Вот так получилось, что Юрген весело вскарабкался из Ада в Рай по лестнице из проверенного временем золота без всяких примесей. А когда он поднимался, рубаха Несса привлекательно блестела в лучах света, исходящего от Рая. И, пока Юрген лез все выше и выше, из-за этого огромного света над ним тень Юргена неимоверно удлинялась на отвесной белой стене Рая, словно тень сопротивлялась, цепляясь за Ад. Однако вскоре Юрген перепрыгнул через парапет, и тень тоже перепрыгнула, и вот так его тень появилась вместе с Юргеном в Раю и уныло жалась к ногам Юргена.

«Ну и ну! – думает Юрген. – Конечно же, магия Магистра Филолога неоспорима, если ее правильно использовать. С ее помощью я живым вошел в Рай, что до меня сделали только Енох и Илия. И, более того, если верить этому мальчику, меня ждет один из красивейших особняков Рая. Честно говоря, нельзя просить у волшебника большего. Эх, если б меня сейчас увидела Лиза!»

Это была его первая мысль. Затем Юрген разорвал заклинание и выбросил, как и велел Магистр Филолог.

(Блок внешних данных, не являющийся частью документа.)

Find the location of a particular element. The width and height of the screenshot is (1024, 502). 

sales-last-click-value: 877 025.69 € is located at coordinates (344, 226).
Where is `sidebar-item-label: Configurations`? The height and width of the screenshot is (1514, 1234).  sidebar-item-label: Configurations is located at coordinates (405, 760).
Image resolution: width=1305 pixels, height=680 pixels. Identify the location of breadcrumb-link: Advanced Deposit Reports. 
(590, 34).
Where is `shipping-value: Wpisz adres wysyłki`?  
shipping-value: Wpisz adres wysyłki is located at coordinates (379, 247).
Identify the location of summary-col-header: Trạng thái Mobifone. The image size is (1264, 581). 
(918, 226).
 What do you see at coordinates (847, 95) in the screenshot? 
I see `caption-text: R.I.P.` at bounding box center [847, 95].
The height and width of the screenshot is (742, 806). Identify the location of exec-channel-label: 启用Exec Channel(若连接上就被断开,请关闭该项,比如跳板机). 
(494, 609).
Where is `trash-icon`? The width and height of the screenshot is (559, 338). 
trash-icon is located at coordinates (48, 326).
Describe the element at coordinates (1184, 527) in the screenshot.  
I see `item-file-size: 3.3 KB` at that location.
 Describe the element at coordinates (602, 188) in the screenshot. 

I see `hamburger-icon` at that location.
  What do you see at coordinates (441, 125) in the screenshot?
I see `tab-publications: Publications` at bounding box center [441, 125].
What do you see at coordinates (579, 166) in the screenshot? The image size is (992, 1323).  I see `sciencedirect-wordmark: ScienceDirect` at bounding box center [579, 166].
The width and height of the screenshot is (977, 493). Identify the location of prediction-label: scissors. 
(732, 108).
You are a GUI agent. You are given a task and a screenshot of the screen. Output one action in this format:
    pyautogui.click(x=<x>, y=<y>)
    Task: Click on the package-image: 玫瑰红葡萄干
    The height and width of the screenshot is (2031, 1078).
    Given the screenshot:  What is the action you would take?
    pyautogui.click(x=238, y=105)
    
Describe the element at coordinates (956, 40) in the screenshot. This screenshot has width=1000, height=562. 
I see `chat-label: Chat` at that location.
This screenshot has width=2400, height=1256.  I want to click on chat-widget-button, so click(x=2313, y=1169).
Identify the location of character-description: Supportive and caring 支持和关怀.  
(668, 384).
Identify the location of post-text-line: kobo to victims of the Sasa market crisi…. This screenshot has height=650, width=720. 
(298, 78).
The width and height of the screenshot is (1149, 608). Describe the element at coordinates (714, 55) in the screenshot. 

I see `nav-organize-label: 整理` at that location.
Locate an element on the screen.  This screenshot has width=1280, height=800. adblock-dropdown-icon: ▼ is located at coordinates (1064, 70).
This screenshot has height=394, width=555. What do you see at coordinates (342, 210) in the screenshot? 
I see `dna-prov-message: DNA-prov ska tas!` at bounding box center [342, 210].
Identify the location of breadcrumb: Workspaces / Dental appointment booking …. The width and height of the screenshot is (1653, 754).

Тут Юрген обернулся к мальчику, что помог ему попасть в Рай.

– Подойди поближе, юноша, дай на тебя хорошенько посмотреть!

И Юрген заговорил с мальчиком, которым когда-то был, и стоял лицом к лицу с тем, кем был и больше уже не будет. И только об одном этом происшествии, случившемся с Юргеном, рассказать у писателя не хватает духу.

Так Юрген оставил мальчика, которым он был когда-то. Но сперва Юрген узнал, что в этом месте проживает его бабушка Стейнвора (которую любил король Смойт), и она счастлива в своем представлении о Рае, и что вокруг нее находятся ее представления о ее детях и внуках. Стейнвора никогда не представляла себе в Раю ни своего мужа, ни короля Смойта.

– Это обстоятельство, – говорит Юрген, – вселяет в меня надежду, что здесь можно найти справедливость. Однако я буду держаться подальше от своей бабушки – той Стейнворы, которую знал и любил и которая любила меня настолько слепо, что этот мальчик и есть ее представление обо мне. Да, из элементарной справедливости по отношению к ней я должен держаться подальше отсюда.

Так он обошел стороной ту часть Рая, в которой находились иллюзии его бабушки, и Юрген посчитал это за праведность. Та часть Рая пахла резедой, и там пел скворец.